▶ **YOUR TASK**: For the entries below, state how many lines include the string "header", and write nothing besides that number.

▶ **DATASET EXCERPTS**:

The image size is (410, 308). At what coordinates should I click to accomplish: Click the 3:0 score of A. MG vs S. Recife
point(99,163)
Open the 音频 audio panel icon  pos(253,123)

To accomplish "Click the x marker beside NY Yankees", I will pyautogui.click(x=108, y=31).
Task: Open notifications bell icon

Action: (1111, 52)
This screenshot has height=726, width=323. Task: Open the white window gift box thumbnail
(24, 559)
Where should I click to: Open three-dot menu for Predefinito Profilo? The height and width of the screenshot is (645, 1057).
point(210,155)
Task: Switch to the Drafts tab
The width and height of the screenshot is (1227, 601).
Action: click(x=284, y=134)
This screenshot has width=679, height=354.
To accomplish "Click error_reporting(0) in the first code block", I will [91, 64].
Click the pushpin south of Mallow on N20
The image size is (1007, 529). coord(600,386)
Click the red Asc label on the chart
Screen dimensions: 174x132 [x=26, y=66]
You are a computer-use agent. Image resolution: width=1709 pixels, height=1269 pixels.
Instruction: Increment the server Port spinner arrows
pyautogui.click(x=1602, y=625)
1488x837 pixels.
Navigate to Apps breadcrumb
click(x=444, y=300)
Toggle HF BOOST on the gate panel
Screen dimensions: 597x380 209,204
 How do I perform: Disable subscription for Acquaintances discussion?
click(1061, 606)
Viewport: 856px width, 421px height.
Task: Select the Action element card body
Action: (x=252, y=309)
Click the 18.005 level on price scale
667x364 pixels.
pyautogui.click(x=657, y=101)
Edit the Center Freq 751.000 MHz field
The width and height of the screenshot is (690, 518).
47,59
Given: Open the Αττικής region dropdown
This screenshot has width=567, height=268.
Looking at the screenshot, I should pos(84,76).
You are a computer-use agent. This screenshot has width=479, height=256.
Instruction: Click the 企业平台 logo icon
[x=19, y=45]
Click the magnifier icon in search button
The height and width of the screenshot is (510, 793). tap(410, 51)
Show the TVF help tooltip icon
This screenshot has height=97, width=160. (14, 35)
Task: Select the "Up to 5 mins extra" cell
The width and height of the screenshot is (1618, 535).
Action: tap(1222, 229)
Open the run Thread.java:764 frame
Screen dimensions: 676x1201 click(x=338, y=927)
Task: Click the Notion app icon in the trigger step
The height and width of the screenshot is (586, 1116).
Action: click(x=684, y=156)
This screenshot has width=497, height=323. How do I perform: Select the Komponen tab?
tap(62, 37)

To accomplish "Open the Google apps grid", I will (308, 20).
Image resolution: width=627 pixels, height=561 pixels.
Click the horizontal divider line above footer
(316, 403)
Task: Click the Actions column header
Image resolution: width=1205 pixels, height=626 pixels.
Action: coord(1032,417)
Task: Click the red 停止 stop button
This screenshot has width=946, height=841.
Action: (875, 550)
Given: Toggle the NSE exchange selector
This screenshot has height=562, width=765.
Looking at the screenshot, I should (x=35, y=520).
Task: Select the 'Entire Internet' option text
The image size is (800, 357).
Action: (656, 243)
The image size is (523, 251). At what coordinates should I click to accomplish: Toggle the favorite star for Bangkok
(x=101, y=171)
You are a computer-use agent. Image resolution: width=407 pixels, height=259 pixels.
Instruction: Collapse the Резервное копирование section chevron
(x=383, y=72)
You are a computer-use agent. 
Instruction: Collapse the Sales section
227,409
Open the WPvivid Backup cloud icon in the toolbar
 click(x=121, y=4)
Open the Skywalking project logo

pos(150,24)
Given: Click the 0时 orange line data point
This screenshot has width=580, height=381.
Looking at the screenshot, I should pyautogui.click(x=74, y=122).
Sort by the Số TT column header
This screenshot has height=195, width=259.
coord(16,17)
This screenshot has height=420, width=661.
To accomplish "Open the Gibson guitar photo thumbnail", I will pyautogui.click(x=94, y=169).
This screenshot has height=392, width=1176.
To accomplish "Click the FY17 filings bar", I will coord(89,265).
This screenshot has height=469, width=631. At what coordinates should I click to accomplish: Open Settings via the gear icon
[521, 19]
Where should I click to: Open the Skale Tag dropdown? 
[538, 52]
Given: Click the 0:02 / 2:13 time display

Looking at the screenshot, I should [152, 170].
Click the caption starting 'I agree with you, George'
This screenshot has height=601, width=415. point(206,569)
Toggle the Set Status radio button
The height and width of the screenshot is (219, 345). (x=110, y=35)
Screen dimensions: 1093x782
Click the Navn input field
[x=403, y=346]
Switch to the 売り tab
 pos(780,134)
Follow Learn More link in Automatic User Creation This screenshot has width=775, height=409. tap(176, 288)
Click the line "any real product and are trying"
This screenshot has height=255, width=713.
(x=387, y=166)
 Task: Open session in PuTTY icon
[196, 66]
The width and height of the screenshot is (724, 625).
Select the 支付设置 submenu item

▶ **THE COMPLETED TASK**: 2